DOCUMENT EXCERPT:
# # #

ACTIVITIES AND SIGNIFICANT EVENTS DURING THE PERIOD
- Revenue and profit at the same level as last year. However, revenue and profit were affected by several larger projects with later start than planned. New nearshore development center within the EU is being established to be able to distribute tasks to several countries.
- Per Gauffin is appointed EVP to build a unified and solid Itera in Sweden, with large and long-term customer relations, full range of services and a strong brand.
- Top 10 customers grew by 19 % in the first quarter.
- Signed agreements with existing and new customers such as Santander, Storebrand, YaBank, the Police Security Service (PST), Lemminkäinen, FØYEN, KLP, If and Oslo Municipality.
KEY FIGURES
| 2014 | 2013 | change | 2013 | |
|---|---|---|---|---|
| All figures in NOK million | $1-3$ | $1-3$ | % | $1 - 12$ |
| Sales revenue | 112.4 | 113.6 | $-1%$ | 465.2 |
| Gross profit | 94.6 | 91.3 | 4 % | 374.6 |
| EBITDA | 7.8 | 7.4 | 5 % | 43.9 |
| EBITDA margin | 7.0% | 6.5% | 9.4% | |
| EBIT | 2.4 | 2.2 | 10 % | 22.5 |
| EBIT margin | 2.2% | 1.9% | 4.8% | |
| Profit before tax | 2.3 | 2.0 | 15 % | 20.4 |
| Profit for the period | 1.7 | 1.5 | 16 % | 15.8 |
| Net cash flow from operating activities | $-10.7$ | 4.8 | $-326%$ | 22.5 |
| Number of employees at the end of the period | 464 | 432 | 7% | 460 |
FIRST QUARTER REPORT
FINANCIAL PERFORMANCE
Revenue and profit are affected by the slow start of new projects due to the geopolitical tension in Ukraine in the first quarter. This has resulted in a lower utlization level than expected. Revenues in the first quarter are unchanged from the corresponding quarter in 2013, while there is a slight increase in both EBITDA and EBIT.
Accounting principles
The consolidated interim report includes Itera ASA and its subsidiaries. The interim financial statements were prepared in accordance with IAS 34, which covers interim financial reporting and the Securities Trading Act. The Interim report has not been audited and does not include all information required for a complete annual report. For further information about the accounting principles, please see Itera's annual report 2012.
Figures in brackets apply to the first quarter of 2013.
Operating Revenue
Operating revenue amounted to NOK 112.4 million (113.6) in the first quarter. This is a decrease of -1 percent compared to the same period last year.
Gross profit 1 amounted to NOK 94.6 million (91.3) in the first quarter, representing an increase of 4 percent compared to the same period in 2013.
Operating expences
The operating expenses in the first quarter amounted to NOK 110.0 million (111.4). This is a decrease of -1 percent.

# # #

SOURCE MATERIAL:
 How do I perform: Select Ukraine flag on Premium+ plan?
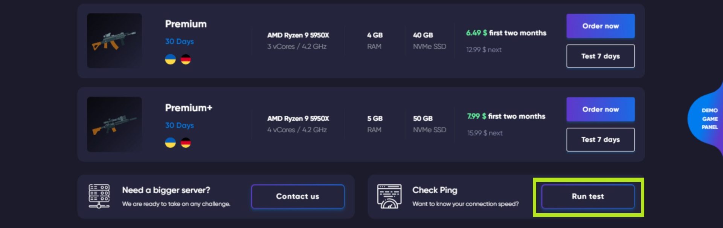pos(170,143)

# # #

GIVEN REQUEST:
Transcribe the quarterly report above between "ACTIVITIES AND SIGNIFICANT" and "a strong brand.", inclusive.

ANSWER TO THIS TASK:
ACTIVITIES AND SIGNIFICANT EVENTS DURING THE PERIOD
- Revenue and profit at the same level as last year. However, revenue and profit were affected by several larger projects with later start than planned. New nearshore development center within the EU is being established to be able to distribute tasks to several countries.
- Per Gauffin is appointed EVP to build a unified and solid Itera in Sweden, with large and long-term customer relations, full range of services and a strong brand.